I PROMISED NEVER TO PUT MUM IN A NURSING HOME
This is a fascinating statement as nearly 100% of sons and daughters who have promised this, almost guarantee that their mother will end up in a Nursing Home! It is a real paradox in life.
So watching mother or father “fade away” at home from self-neglect is not a sensible option. First of all families need to be able to” recognise the physical and cognitive decline in mother and that she needs help.
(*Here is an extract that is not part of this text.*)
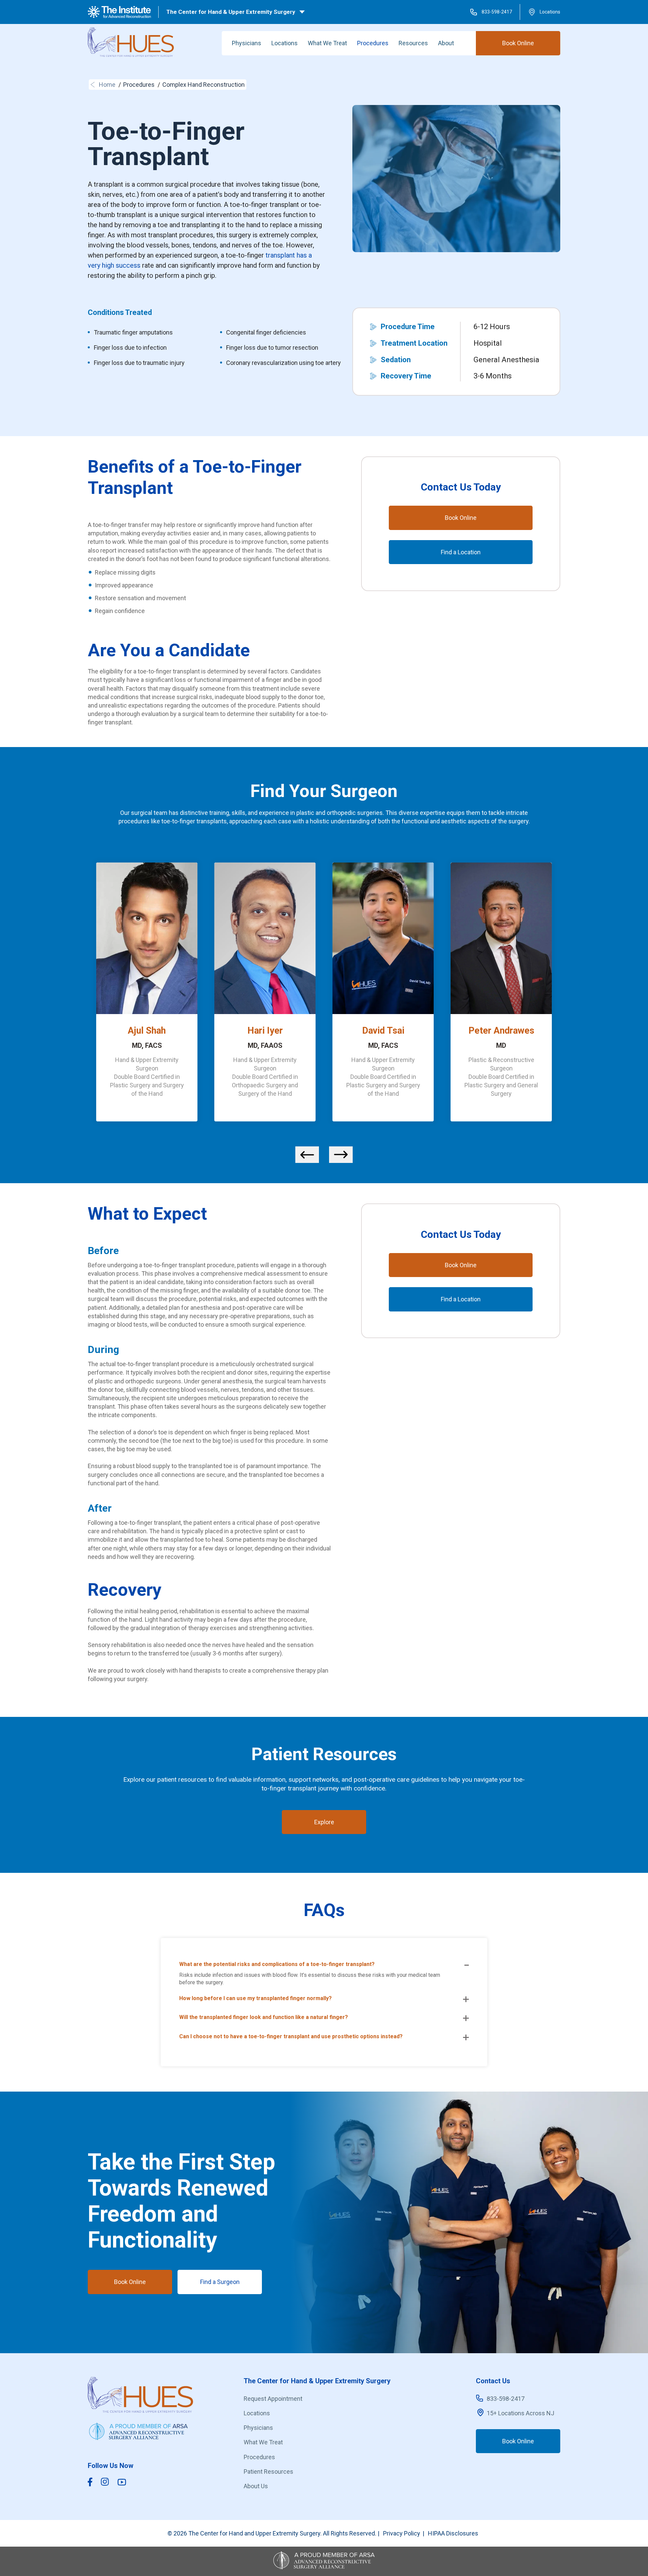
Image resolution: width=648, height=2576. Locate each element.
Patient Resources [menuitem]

Many do not recognise this but simple blame the myth of “old age”! thus denying them proper medical care.
They just can’t cope with confronting mother about the reality of the difficult home situation and are petrified of her response and anger in refusing hospital admission, extra help at home or Nursing Home placement.
This obsession about keeping mother at home commonly resides from family guilt when nursing home is mentioned but is clearly the safer option then.
This situation commonly borders on elder abuse through elder neglect even though the family thinks they are helping and pleasing their mother.
When elderly parents are no longer unable to initiate and maintain their nutrition and hydration, forgetting to eat and drink, wandering, falling, poor hygiene with incontinence, unable to manage pills and socially isolated which makes dementia worse anyway, then the time has come for nursing home unless there are reversible and treatable conditions.
We wouldn’t lock a 3 year old child up all day at home alone, so why do families insist on keeping a frail very demented person at home alone when they are unsafe to be there anymore?
Many children are petrified of their older parents and refuse to discuss their mother or father’s medical problems with them for fear of anger, retribution and negative outcomes. This is much worse with dementia.
Some of the reasons for this great fear of their elderly parents include-
-lifelong controlling and aggressive personality disorder.
-worsening paranoid tendencies blaming children for everything going wrong.
-“gaslighting”, a form of emotional abuse by manipulating their children and forcing them to question their own memories, beliefs and undermining them by denying facts and reality.
-“guilt trip” and emotional blackmail by tormenting children to control them with statements such as “you just want to put me in a Nursing Home”, “after all I have done for you”, “you never phone me or visit me” when they already receive regular visits and phone calls.
However, retained capacity to consent to life affairs, place of living and medical treatment means that we cannot go against the will of what our elderly parents want, even if it then means that they will continue to struggle alone at home. Then all we can do is to wait for the crisis, for them to cross the “Thin Red Line” and end up in the public hospital Emergency Department.
How to deal with elderly parents in denial, denial about dementia and elderly in denial about health- they need be referred to a Geriatrician for a comprehenisve medical assessment and diagnosis.